··· Exercise passage
Detection solution 103, in this example a purified reporter solution derived form the reaction mixture of FIG. 8A, is contacted to the sensors 42 in cell 100. Suitable measurement circuitry (not shown) detects changes in the properties of those ones of sensor 42a-d in which hybridization with a corresponding reporter occurs.

Note that although in the matrix cell embodiment 100 shown, the sensors 42 are configured to detect a distinct reporter molecule, alternative embodiments are possible without departing from the spirit of the invention, such a having sensors including probes sensitive to synthetic targets or analyte molecules.

Aptamer-Reporter Complex.

FIGS. 9A to 9C illustrate one exemplary method having aspects of the invention employing a probe assembly including an aptamer portions for detection of analytes, including biomolecules. The aptamer/base sequence composite is selected so that there is a conformal change upon binding of the aptamer 112 to analyte 111. In the example shown, an Aptamer-Reporter Complex is immobilized to a substrate, such as a bead, e.g., by methods described above. As shown in FIG. 9B, probe assembly 110 includes a reporter 113 in a duplex form bound to base sequence 114. The probe 110 can generally similar to any of the examples described herein. In the example shown, the probe 110 is generally similar to that described with respect to FIGS. 7A-F, in which the base sequence 114 acts in the same manner as the analyte 50. The base sequence is connected to an aptamer sequence 112, the aptamer having a specific binding capacity for a target analyte 111. In embodiments having aspects of the invention, the analyte may be any one of a number of substances having a specific affinity or reactivity with an aptamer or similar polynucleotide construct, e.g., a globular protein, a polysaccharide, or the like.

Aptamer conformed to protect probe. As shown in FIG. 9A, when the aptamer 112 is not bound to analyte 111, the conformation is protective of the probe 110, in that the endonuclease 37 is prevented from substantially degrading the probe.

Aptamer bound to analyte, probe expose. As shown in FIG. 9B, when the aptamer 112 is bound to analyte 111, the conformation exposes the probe 110 to the endonuclease 37, so that the probe 110 is attacked by endonuclease 37

Probe degraded, reporter released. As shown in FIG. 9C, subsequent degradation of probe 110 by enzyme 37 releases reporter 113, so it may be detected in the manner described above with respect to the embodiments of FIGS. 1-8.

Nanoelectronic Sensors for Polynucleotide Detection

EXAMPLES A THROUGH I

Additional exemplary embodiments having aspects of the invention are described in Examples A through I set forth in the co-invented U.S. applications Ser. No. 11/318,354 filed Dec. 23, 2005 (see WO2006-071,895) and Ser. No. 11/212,026 filed Aug. 24, 2005 (see WO2006-024,023), each of which applications is incorporated by reference.

Multiple-stage Amplifiers (Power-law Amplification).

FIGS. 10-13 depict exemplary embodiments having aspects of the invention which provide for analyte-responsive enzyme-mediated amplification in a manner similar in a number of respects and operative schemes as the embodiments described above with respect to FIGS. 2 and 3, and wherein a multi-stage series of amplifier reagent species is employed.
······
··· Data excerpts
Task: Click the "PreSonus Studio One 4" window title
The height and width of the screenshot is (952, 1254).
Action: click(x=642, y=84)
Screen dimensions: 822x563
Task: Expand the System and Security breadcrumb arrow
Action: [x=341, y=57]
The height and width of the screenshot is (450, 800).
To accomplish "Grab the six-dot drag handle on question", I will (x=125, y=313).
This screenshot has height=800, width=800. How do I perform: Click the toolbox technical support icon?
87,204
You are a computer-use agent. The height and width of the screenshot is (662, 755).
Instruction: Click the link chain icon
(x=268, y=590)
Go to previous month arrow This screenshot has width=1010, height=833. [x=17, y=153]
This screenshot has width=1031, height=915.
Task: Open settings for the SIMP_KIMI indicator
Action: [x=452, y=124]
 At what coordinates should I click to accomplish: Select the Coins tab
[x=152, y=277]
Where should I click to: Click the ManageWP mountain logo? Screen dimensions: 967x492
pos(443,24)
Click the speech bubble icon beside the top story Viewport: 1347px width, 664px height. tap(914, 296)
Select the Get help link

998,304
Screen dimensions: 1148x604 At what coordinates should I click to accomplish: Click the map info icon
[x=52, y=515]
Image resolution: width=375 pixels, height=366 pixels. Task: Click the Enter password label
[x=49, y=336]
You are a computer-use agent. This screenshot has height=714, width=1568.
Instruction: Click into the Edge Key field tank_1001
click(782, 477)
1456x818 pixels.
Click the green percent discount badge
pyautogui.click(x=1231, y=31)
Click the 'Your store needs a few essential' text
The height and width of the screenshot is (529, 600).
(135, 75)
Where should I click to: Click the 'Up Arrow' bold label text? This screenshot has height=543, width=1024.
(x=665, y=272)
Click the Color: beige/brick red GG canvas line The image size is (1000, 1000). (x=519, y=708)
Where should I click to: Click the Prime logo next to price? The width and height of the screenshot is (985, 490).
······
Explore the material:
1/ In the patent excerpt, what does degradation of probe 110 by enzyme 37 release?
2/ Please quote the patent excerpt from "Detection solution 103, in" to "Aptamer-Reporter Complex.".
3/ Write what comes next in the patent excerpt, starting after its final sentence.

Expected responses:
1/ Reporter 113.

2/
Detection solution 103, in this example a purified reporter solution derived form the reaction mixture of FIG. 8A, is contacted to the sensors 42 in cell 100. Suitable measurement circuitry (not shown) detects changes in the properties of those ones of sensor 42a-d in which hybridization with a corresponding reporter occurs.

Note that although in the matrix cell embodiment 100 shown, the sensors 42 are configured to detect a distinct reporter molecule, alternative embodiments are possible without departing from the spirit of the invention, such a having sensors including probes sensitive to synthetic targets or analyte molecules.

Aptamer-Reporter Complex.

3/
In the embodiments of FIGS. 10-13, the product of the analyte-responsive enzyme reaction of an initial stage amplifier forms the substrate for the amplification of a second-stage amplifier, so as to produce a second amplification product upon subsequent enzyme action. Additional stages may be include.

In the examples, only the initial stage of amplification is triggered directly by analyte presence, via hybridization with a pre-selected analyte target sequence A. Subsequent stage amplifiers are triggered by amplification products. The accumulation of the products of amplification (derived strands or reporter fragments) tends to follow a power-law relationship based on the number of successive amplifier stages (n=2,3, . . . ).

Detector devices employing such multiple-stage amplification schemes may detect any or all of such amplification products (reporters), so as to permit measurement of the presence or concentration of a biomolecule analyte in a sample. Such detection may employ any of the nanoelectronic devices described herein.

For purposes of illustration of aspects of the invention, in the examples of FIGS. 10-13 the oligonucleotide complexes and enzymes are configured for degradation by a 3′-exonuclease selective for a initiation on a duplex DNA having a non-protruding 3′ terminus on one strand, with degradation proceeding in 3′ to 5′ direction along the non-protruding strand. However, as in the case of the examples discussed above with respect to FIGS. 2 and 3, other configurations are possible without departing from the spirit of the invention, and other enzyme types may be employed, such as a 5′ exonuclease, DNA polymerase, and the like, with amplifier reagents species configured accordingly.

Two-stage amplification. For example, FIGS. 10 and 11 depict a two-stage (n=2) method embodiment. As in the other embodiments, an initial analyte-responsive enzyme-mediated reaction releases “synthetic” (i.e., pre-prepared/selected natural or synthesized oligonucleotides not present in sample) targets which participate in additional enzyme-mediated reactions which in turn result in the release of further synthetic strands or fragments. The synthetic oligonucleotides are provided in a duplex form configured to be protected from exonuclease activity in the absence of analyte polynucleotide in the sample.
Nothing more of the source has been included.